**TE ANALYSEREN TEKST**
Er was geen sprake van een voorrangsregel en de weg was er erg breed, waardoor je, eenmaal op de rotonde, er eigenlijk met je auto door het verkeer van rechts moest pushen. En dat verkeer van rechts kwam met hoge snelheden op je af denderen. Meestal zorgde ik er dan ook voor dat ik een of twee rijen “mee-pushende” auto’s tussen mij en het naderende verkeer van rechts liet komen, zodat ik samen met hen kon oprijden. Ja, het vergde een beetje concentratie, maar het ging altijd goed.

’s Middags stonden plotseling mijn zwager, de broer van een andere zwager en een volwassen neef van mijn kinderen op de stoep. Het was nog steeds Ramadan en aangezien ze alle drie vastten, hoefde ik ze niets aan te bieden. De neef kwam mijn internet weer maken, want de afgelopen maand had ik problemen gehad. Gelukkig bleek na een paar telefoontjes tussen hem en een andere man het weer te werken. Ik was inmiddels wel gewend dat een en ander niet altijd werkte in Koerdistan, maar ik was blij dat het internet het tenminste weer deed.

**BESCHIKBARE GEGEVENS**
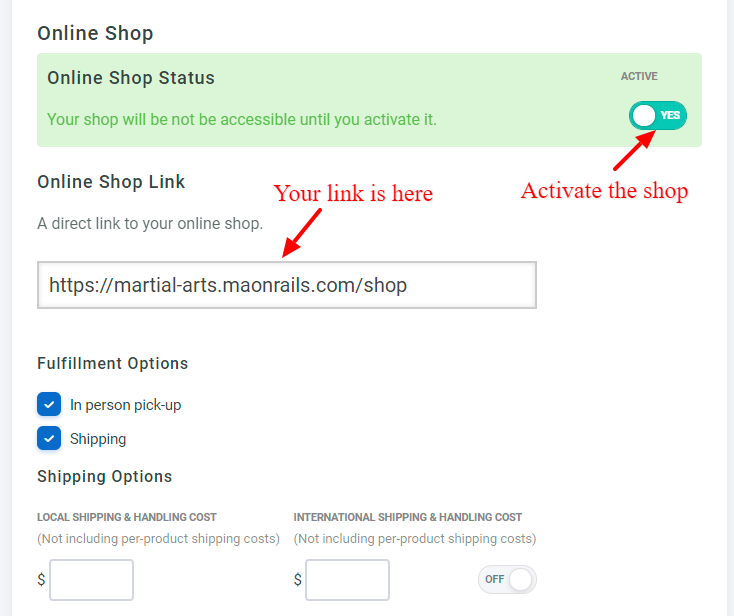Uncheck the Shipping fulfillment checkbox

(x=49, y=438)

==

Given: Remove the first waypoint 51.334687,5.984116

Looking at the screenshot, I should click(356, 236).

**OPDRACHT**
Schrijf de tekst over het dagelijks leven in Koerdistan verder, aansluitend op de laatste zin. De gegevens vormen afzonderlijk materiaal en staan los van de tekst.

**ANTWOORD**
30 augustus 2009 was de eerste dag van mijn oudste dochters nieuwe schooljaar. Ze zat nu in de tweede klas. Mijn man en de familie hadden bedacht dat het makkelijker was dat ze met de schoolbus zou worden opgehaald. Om zeven uur moesten we buiten klaar staan. Hoewel mijn jongste die dag nog geen school had, maakte ik haar ook wakker. Ze zou sowieso weer in het ritme moeten komen en stel dat er onverhoopt iets mis zou gaan met de schoolbus en ik mijn oudste toch zelf naar school moest brengen, dan waren we tenminste allemaal klaar.

De schoolbus arriveerde exact om zeven uur. Wij waren ruim op tijd naar beneden gegaan, omdat we op de tweede verdieping van het gebouw woonden. De deur van beneden ging alleen open als je een sleutel had en er was beneden geen deurbel, zodat de chauffeur ons niet kon bereiken als we te laat zouden zijn.

Ze stapte dapper in de schoolbus. Mijn dochter was een van de eersten in de bus. En daar ging ze: in haar eentje in de bus naar school. Mijn jongste en ik namen de lift terug naar boven.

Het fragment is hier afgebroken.